La croix du Christ se dresse au-dessus de terre pour nous mettre devant les yeux le péché des hommes: voilà ce que nous avons fait, voilà ce que nous faisons tous les jours. Par violence directe, ou par cupidité économique, ou par ambition politique… De ce point de vue, Jésus est l’emblème de toutes les victimes que nous faisons un peu partout dans le monde, il les récapitule. [...]
Jean 3,13-17
En ce temps-là, Jésus dit à Nicodème : Car nul n’est monté au ciel sinon celui qui est descendu du ciel, le Fils de l’homme. De même que le serpent de bronze fut élevé par Moïse dans le désert, ainsi faut-il que le Fils de l’homme soit élevé, afin qu’en lui tout homme qui croit ait la vie éternelle. Car Dieu a tellement aimé le monde qu’il a donné son Fils unique, afin que quiconque croit en lui ne se perde pas, mais obtienne la vie éternelle. Car Dieu a envoyé son Fils dans le monde, non pas pour juger le monde, mais pour que, par lui, le monde soit sauvé. (Jn 3, 13-17).
La Croix glorieuse
Marcel Domergue, sj
L’image du serpent
Au chapitre 12 de saint Jean, Jésus présente sa croix à venir comme une glorification et du Père et de lui-même.
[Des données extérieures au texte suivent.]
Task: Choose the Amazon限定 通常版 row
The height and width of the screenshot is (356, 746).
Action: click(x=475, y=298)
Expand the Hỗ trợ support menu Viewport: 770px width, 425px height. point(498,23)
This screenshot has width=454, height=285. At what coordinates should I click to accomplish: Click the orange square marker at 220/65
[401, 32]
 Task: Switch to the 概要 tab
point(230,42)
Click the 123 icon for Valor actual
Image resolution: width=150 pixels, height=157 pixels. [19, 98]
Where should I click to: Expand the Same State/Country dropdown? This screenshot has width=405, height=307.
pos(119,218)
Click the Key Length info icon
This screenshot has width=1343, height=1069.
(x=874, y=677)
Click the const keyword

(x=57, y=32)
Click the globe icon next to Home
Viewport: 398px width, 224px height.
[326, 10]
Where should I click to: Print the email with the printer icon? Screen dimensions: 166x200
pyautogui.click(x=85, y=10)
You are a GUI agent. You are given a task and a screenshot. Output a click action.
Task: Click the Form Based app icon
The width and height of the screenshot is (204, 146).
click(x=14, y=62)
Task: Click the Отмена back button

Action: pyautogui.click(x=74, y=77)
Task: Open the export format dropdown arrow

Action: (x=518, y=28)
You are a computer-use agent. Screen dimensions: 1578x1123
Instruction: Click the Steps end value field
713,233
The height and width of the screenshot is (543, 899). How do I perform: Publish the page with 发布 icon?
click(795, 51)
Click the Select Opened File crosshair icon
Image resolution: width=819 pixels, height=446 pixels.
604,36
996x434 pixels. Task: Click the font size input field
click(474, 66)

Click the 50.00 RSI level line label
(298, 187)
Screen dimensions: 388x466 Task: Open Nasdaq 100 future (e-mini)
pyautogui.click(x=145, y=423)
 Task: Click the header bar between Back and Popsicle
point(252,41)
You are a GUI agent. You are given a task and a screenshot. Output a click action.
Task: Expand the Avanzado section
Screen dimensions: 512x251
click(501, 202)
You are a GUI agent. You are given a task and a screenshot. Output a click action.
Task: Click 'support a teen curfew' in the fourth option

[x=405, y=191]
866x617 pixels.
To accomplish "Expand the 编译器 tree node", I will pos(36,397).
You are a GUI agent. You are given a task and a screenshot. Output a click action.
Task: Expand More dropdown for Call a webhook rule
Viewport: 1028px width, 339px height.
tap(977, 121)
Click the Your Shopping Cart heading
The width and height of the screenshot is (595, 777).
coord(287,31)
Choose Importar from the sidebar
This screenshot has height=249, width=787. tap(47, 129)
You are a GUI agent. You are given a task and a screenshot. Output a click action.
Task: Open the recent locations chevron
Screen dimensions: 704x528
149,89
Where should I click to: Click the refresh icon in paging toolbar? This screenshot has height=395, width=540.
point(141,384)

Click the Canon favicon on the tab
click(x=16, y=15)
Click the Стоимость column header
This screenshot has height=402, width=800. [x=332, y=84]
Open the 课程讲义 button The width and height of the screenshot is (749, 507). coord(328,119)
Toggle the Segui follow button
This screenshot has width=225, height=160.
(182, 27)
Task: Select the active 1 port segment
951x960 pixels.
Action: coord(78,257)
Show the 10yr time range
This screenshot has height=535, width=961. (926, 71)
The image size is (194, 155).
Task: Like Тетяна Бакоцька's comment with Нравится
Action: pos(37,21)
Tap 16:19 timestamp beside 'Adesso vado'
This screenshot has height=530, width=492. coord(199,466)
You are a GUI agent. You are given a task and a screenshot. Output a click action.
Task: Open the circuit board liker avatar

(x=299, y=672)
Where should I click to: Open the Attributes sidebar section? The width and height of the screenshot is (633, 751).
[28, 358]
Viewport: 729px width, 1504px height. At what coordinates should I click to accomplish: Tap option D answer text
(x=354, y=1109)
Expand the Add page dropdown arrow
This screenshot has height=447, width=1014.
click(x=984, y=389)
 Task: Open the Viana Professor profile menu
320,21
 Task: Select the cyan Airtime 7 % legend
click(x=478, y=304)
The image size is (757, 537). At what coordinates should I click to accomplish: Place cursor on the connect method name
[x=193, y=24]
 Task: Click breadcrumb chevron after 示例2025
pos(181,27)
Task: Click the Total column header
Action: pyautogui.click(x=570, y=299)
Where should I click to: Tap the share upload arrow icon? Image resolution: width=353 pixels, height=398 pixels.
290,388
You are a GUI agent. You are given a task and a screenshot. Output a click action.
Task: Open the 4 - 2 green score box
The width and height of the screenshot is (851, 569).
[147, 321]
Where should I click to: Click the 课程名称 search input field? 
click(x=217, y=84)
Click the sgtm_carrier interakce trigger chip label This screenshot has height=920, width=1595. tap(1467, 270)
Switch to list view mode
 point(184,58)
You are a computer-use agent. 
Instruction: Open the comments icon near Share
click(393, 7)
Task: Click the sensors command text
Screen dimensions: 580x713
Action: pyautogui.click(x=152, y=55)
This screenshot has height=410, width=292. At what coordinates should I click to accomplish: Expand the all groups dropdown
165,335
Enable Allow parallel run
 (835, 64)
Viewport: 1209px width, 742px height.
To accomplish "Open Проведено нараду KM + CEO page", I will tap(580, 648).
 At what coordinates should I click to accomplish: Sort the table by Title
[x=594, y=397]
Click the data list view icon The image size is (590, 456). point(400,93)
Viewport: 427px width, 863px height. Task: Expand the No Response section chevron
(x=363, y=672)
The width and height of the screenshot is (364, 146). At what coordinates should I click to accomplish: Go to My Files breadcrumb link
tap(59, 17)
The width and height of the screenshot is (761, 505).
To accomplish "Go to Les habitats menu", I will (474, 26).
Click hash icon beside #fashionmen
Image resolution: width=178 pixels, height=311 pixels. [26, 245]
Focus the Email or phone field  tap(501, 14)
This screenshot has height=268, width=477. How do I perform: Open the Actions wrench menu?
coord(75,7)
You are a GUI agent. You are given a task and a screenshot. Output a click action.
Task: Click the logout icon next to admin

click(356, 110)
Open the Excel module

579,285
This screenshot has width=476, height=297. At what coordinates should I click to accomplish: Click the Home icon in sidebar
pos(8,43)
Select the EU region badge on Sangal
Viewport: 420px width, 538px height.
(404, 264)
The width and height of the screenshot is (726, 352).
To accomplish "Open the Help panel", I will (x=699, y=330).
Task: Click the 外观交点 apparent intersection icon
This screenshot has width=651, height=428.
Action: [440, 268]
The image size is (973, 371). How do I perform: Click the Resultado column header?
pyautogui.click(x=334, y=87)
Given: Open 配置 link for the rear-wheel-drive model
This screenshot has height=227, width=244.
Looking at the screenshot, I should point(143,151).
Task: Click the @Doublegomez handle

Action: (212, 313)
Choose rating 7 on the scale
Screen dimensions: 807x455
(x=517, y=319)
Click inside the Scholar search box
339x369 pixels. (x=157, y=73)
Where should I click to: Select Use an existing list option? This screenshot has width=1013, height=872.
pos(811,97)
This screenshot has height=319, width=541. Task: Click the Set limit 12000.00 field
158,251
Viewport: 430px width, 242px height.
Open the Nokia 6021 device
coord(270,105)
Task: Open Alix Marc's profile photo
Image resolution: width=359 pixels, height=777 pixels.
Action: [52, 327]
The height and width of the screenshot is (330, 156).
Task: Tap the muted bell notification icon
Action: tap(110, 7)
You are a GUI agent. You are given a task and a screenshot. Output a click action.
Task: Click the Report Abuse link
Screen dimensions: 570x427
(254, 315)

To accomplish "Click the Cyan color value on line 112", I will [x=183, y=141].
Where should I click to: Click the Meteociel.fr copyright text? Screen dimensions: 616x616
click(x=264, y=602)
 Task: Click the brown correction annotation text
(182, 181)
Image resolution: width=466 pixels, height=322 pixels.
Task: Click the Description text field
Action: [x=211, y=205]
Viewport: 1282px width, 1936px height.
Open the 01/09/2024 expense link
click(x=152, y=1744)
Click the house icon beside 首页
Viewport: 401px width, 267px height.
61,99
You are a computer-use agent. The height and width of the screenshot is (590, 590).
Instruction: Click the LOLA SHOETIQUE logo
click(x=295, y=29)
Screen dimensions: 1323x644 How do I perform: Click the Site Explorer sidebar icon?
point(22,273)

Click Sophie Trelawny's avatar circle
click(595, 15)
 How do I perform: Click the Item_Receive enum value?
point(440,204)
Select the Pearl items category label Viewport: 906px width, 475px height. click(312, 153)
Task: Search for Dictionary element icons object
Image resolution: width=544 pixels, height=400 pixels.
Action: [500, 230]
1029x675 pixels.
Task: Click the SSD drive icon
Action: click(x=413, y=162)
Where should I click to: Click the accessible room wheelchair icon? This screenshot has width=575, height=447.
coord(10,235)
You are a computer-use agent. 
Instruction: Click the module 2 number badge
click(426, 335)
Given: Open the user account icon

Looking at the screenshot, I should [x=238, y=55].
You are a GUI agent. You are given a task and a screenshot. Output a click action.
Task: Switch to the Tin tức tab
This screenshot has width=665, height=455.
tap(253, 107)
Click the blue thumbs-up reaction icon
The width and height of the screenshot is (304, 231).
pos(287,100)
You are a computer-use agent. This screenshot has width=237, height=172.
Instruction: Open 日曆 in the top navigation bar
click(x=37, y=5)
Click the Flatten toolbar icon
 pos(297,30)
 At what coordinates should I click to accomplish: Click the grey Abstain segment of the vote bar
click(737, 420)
Pour qualifier la croix de glorieuse, il faut dépasser le scandale de cette exécution à la fois injuste et horrible. Vue hors de la foi, la crucifixion est le contraire de la glorification. Dans notre évangile, Jésus parle d’être « élevé » comme le serpent de bronze. Ce mot est à mettre en relation avec « monté au ciel » et « descendu du ciel » qui ouvrent notre lecture. En Jean 12,32, Jésus dit : « Pour moi, une fois élevé de terre, j’attirerai à moi tous les hommes ». L’évangéliste commente : « Il disait cela pour signifier le genre de mort qu’il devait subir ». Nous retrouvons ici la coïncidence du plus bas et du plus haut ; et il fallait que Jésus se fasse le dernier pour devenir le premier. Parce qu’il est mis injustement au rang des malfaiteurs, il revêt la gloire de la justice absolue. Creusons le paradoxe : qu’étaient ces serpents tortueux, pour parler comme Sagesse 16,5-7, sinon l’extrapolation, le passage à l’extérieur du mal intérieur qui tuait les Hébreux, ce mal de la défiance et de la révolte envers la parole qui annonçait la libération et le salut ? Moïse affiche aux yeux de tous, l’élevant de terre sur une perche, l’image de ce mal mortel. Accepter de le regarder en face apporte la guérison. Voici que le Christ se fait « serpent » : sur la croix, élevé de terre, il affiche notre « péché ». Paul dira même : « Il s’est fait péché ». A nous de regarder celui que nous avons transpercé.
La victoire de la Croix
La croix du Christ se dresse au-dessus de terre pour nous mettre devant les yeux le péché des hommes: voilà ce que nous avons fait, voilà ce que nous faisons tous les jours. Par violence directe, ou par cupidité économique, ou par ambition politique… De ce point de vue, Jésus est l’emblème de toutes les victimes que nous faisons un peu partout dans le monde, il les récapitule. Mais en même temps, il meurt exécuté comme un malfaiteur, à la suite d’un procès juif et d’un procès païen. Par là, il prend figure de coupable : ce n’est pas pour rien qu’il meurt entre deux bandits et qu’il est jugé moins défendable qu’un meurtrier, Barabbas. Il fait corps non seulement avec nos victimes mais aussi avec leurs bourreaux : il « porte le péché du monde ». Seulement voilà, il occupe volontairement cette double place, et cela change tout, car le voici victorieux de la mort et de l’innocent et du coupable. Qui fuit, dans un combat, le vainqueur ou le vaincu ? Or Jésus n’a pas fui, il est allé affronter l’adversaire jusqu’à faire corps avec lui. Et c’est la mort qui a fui. « O mort, je serai ta mort », chante la liturgie. Ici la mort devient don, don de la vie. La vie donnée, la vie transmise, est vie sauve. Voilà pourquoi nous disons la Croix « glorieuse ». Gloire d’une victoire qui sans cesse sollicite notre foi et, aussi, lui donne naissance. « Pour moi, je ne me glorifierai que dans la croix du Christ », dit Paul (Galates 6,14).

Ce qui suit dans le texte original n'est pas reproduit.